Royal n'a pas le souvenir d'un"recadrage" par Hollande

Ségolène Royal écoute un discours de François Hollande à l'Elysée, le 9 septembre 2014. - Patrick Kovarik - AFP
"Je n'en ai même pas souvenir, mais si ça fait plaisir à certains de le penser", a lancé entre deux rires Ségolène Royal sur i>Télé vendredi matin. Ce "recadrage épique" à propos de l'idée d'une gratuité des autoroutes le week-end et rapporté au Parisien par "une figure du PS" dont le nom n'est pas cité, n'aurait donc, selon la ministre de l'Ecologie, jamais eu lieu.

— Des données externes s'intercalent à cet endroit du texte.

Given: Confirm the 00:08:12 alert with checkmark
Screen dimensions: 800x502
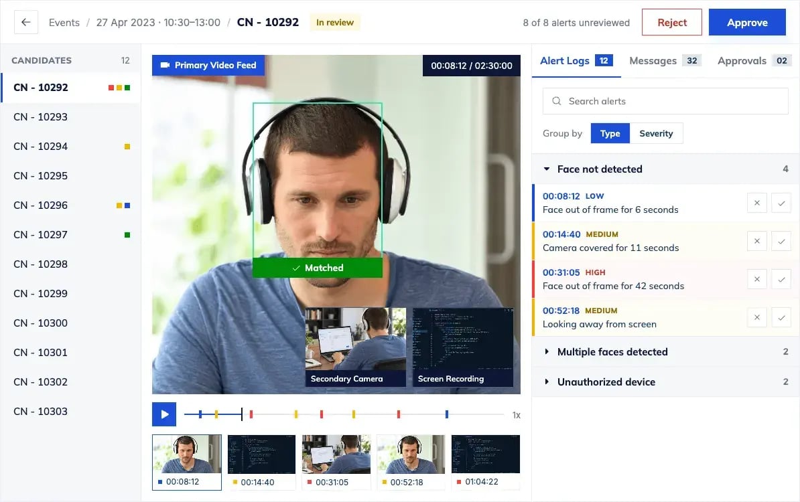Looking at the screenshot, I should point(781,203).
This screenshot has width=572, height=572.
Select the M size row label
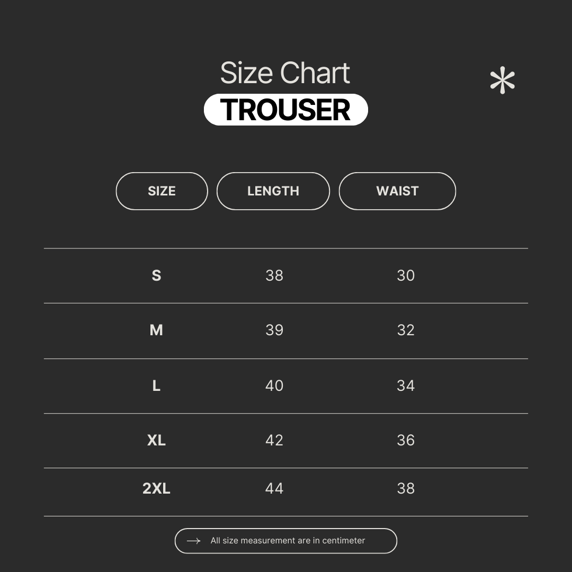click(x=156, y=330)
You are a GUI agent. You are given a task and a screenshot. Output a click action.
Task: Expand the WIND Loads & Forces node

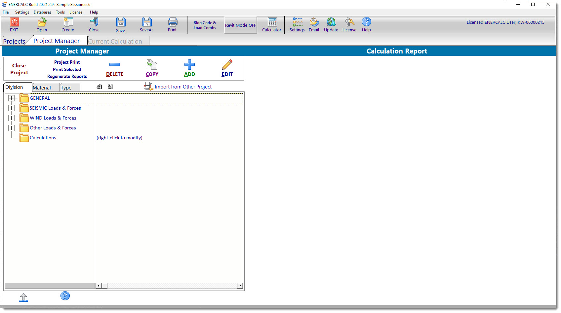[x=12, y=118]
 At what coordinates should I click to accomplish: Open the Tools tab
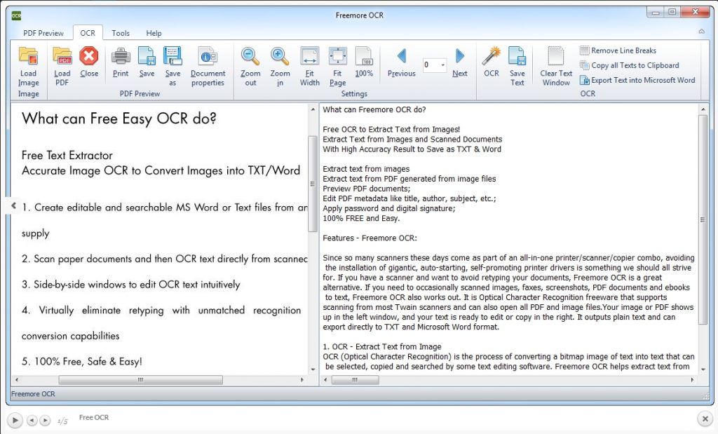pos(121,33)
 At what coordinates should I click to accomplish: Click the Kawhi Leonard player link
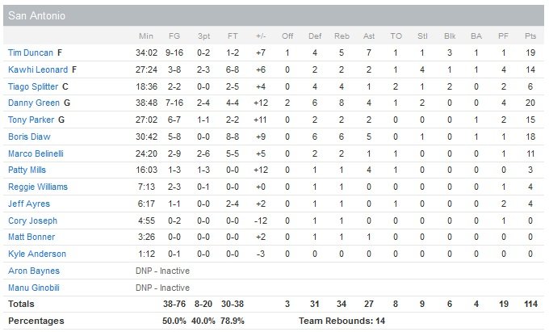pyautogui.click(x=37, y=69)
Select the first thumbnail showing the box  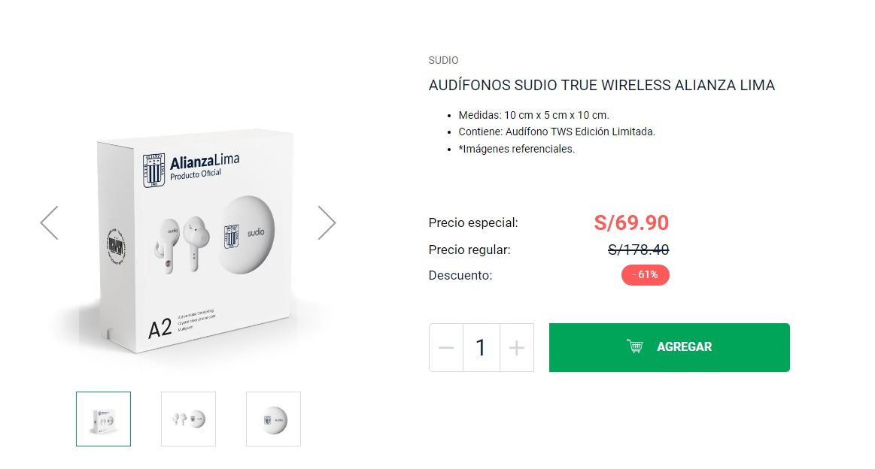coord(103,419)
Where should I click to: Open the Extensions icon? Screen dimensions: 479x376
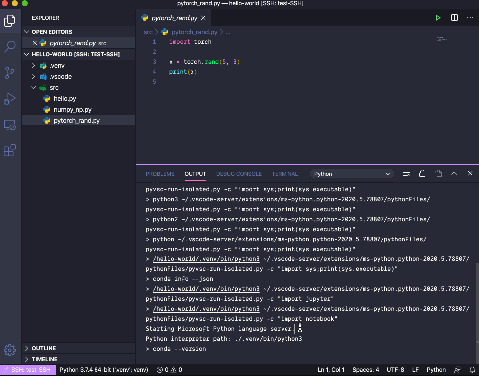[x=10, y=151]
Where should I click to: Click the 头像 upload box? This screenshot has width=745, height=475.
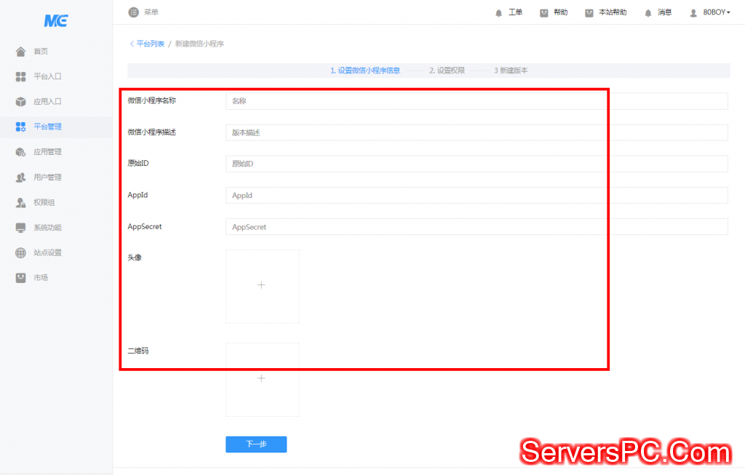pos(262,286)
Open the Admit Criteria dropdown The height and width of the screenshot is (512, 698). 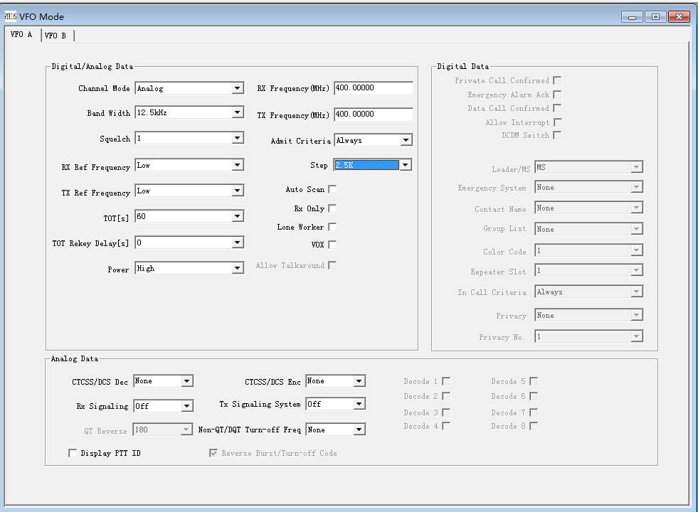[406, 140]
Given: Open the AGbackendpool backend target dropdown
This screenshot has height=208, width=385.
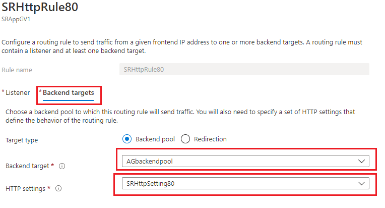Looking at the screenshot, I should click(x=245, y=162).

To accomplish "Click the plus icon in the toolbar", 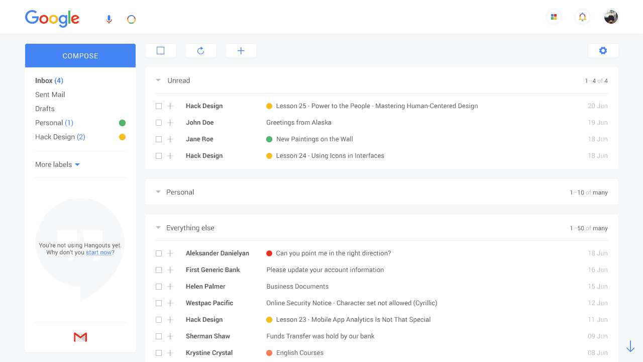I will tap(241, 50).
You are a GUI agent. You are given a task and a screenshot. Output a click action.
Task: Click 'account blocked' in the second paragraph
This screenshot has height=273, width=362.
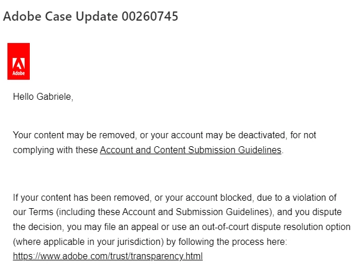[219, 198]
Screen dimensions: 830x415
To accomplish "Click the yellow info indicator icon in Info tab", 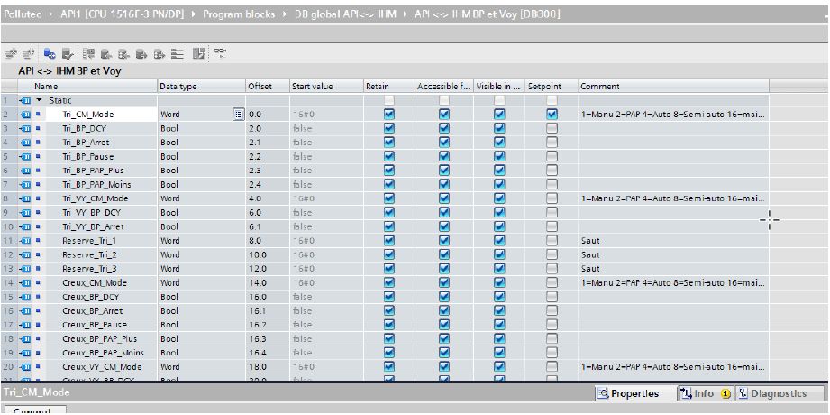I will tap(725, 394).
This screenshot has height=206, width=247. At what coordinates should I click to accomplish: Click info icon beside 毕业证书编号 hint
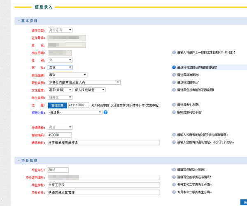(174, 177)
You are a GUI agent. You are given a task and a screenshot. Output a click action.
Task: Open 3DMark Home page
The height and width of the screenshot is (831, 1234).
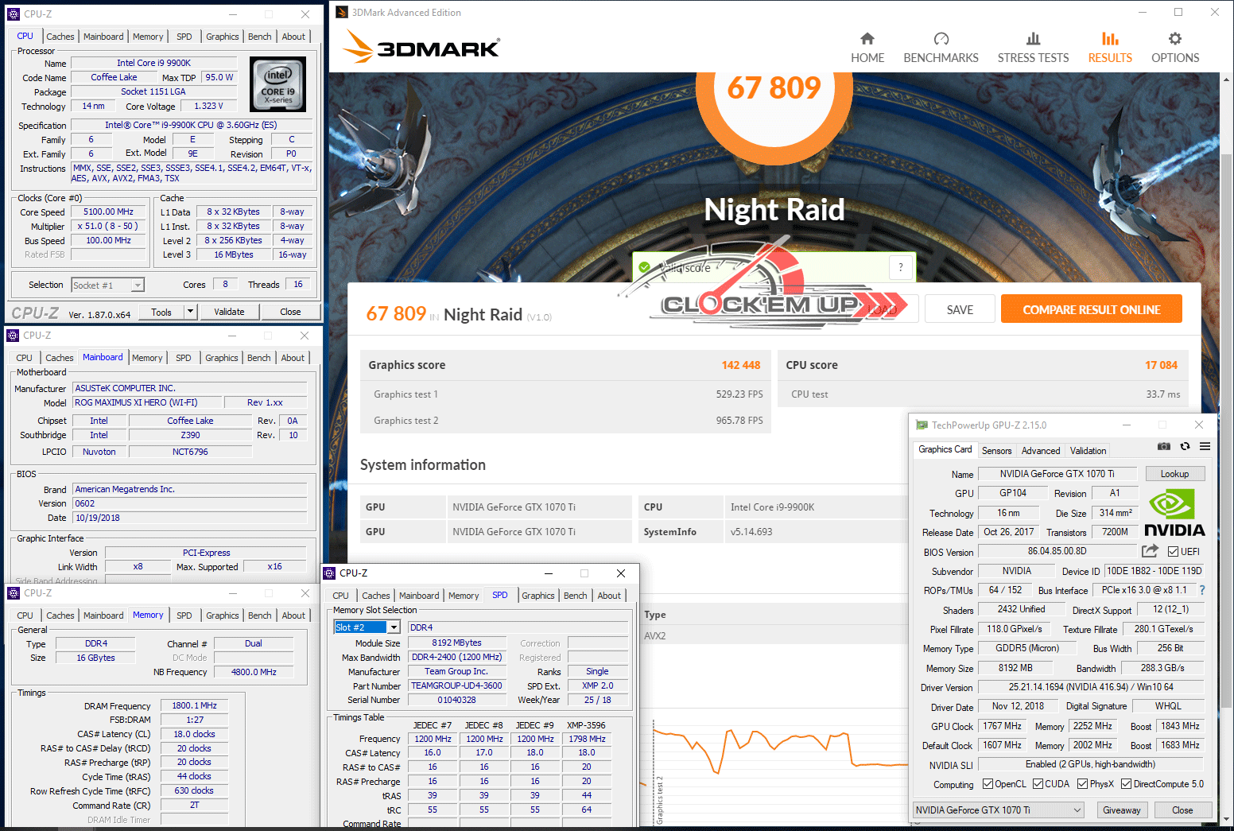(x=867, y=49)
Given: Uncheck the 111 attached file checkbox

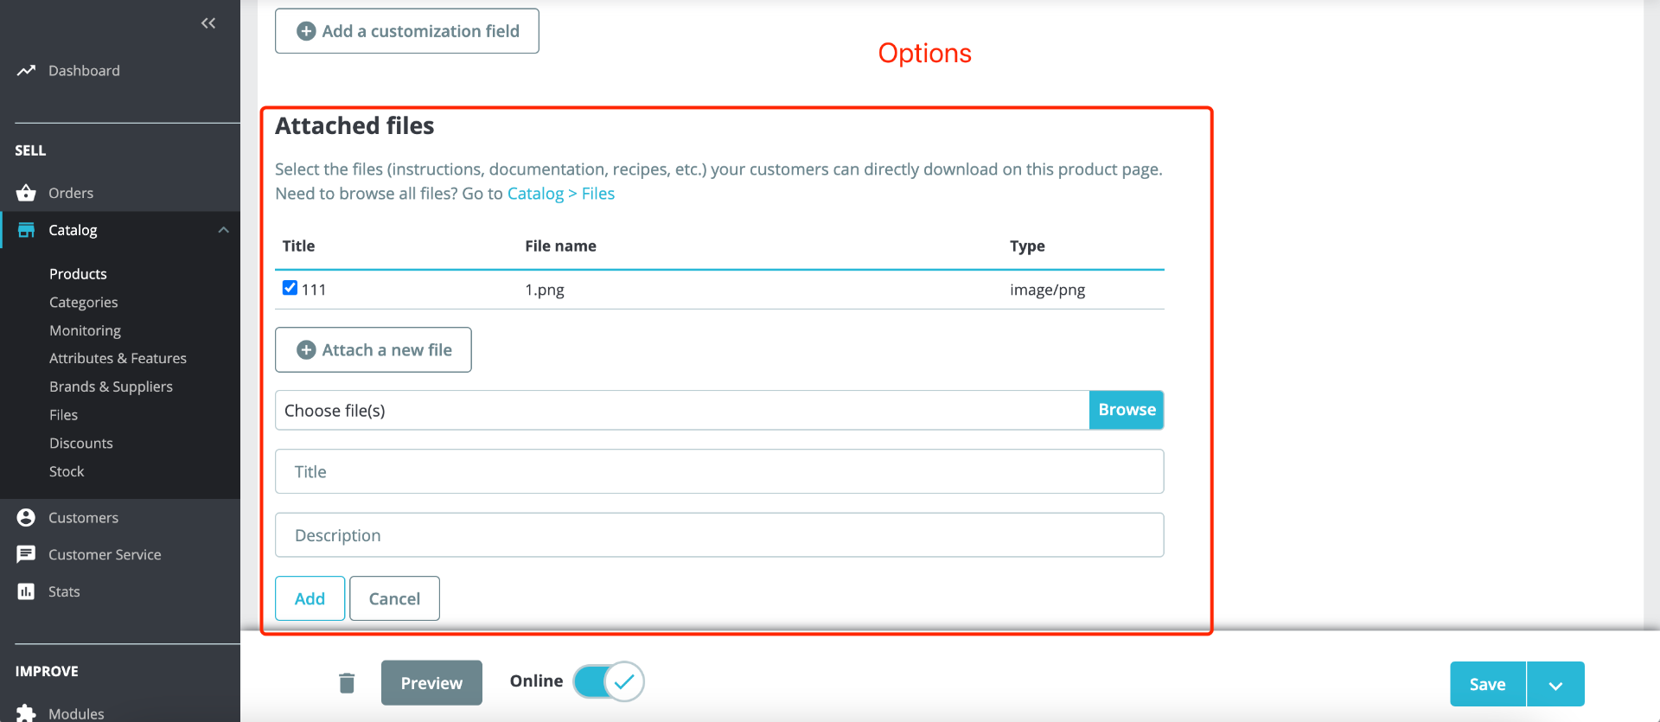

François Hollande lui a-t-il parlé vertement après sa saillie contre les bénéfices des sociétés autoroutes? Non, "pas un mot". Ségolène Royal assure, au contraire, que le Président l'a "félicitée pour le vote de la loi (sur la transition énergétique), tout comme Manuel Valls".
Une "communication étouffée"
"Dès qu'on sort une idée un peu iconoclaste et de toute façon il faudra des idées iconoclastes pour régler le problème du coût des autoroutes, ça prend des dimensions peut-être un peu disproportionnées", a renchéri la ministre. Tout juste, admet-elle que: "C'est vrai que ça a un peu étouffé la communication sur la loi de transition énergétique."
De la fausse note "étouffée" au couac, tout est affaire d'appréciation. Ségolène Royal avait été vite recadrée par Manuel Valls après avoir lancé ses idées sur les autoroutes. Elle s'était attirée les foudres de l'opposition mais aussi les sarcasmes de sa propre majorité, son ancienne protégée Delphine Batho dénonçant sa "légèreté" et son ancien secrétaire d'État Frédéric Cuvillier louant, sourires aux lèvres, sa "spontanéité créative".
La ministre de l'Écologie Ségolène Royal avait déclaré mercredi qu'il fallait "rendre aux automobilistes l'argent qu'ils ont trop payé", pour justifier sa proposition controversée d'instaurer la gratuité des autoroutes le week-end. Selon elle trois options étaient envisagées: "Soit on baisse les tarifs, soit les autoroutes investissent pour améliorer le système routier et les infrastructures, ce qui évitera qu'on reprenne des impôts sur les gens, soit on fait des prestations gratuites". Ségolène Royal avait proposé dès mardi "une gratuité, par exemple le week-end" des autoroutes, ainsi qu'une baisse de 10% des tarifs des péages.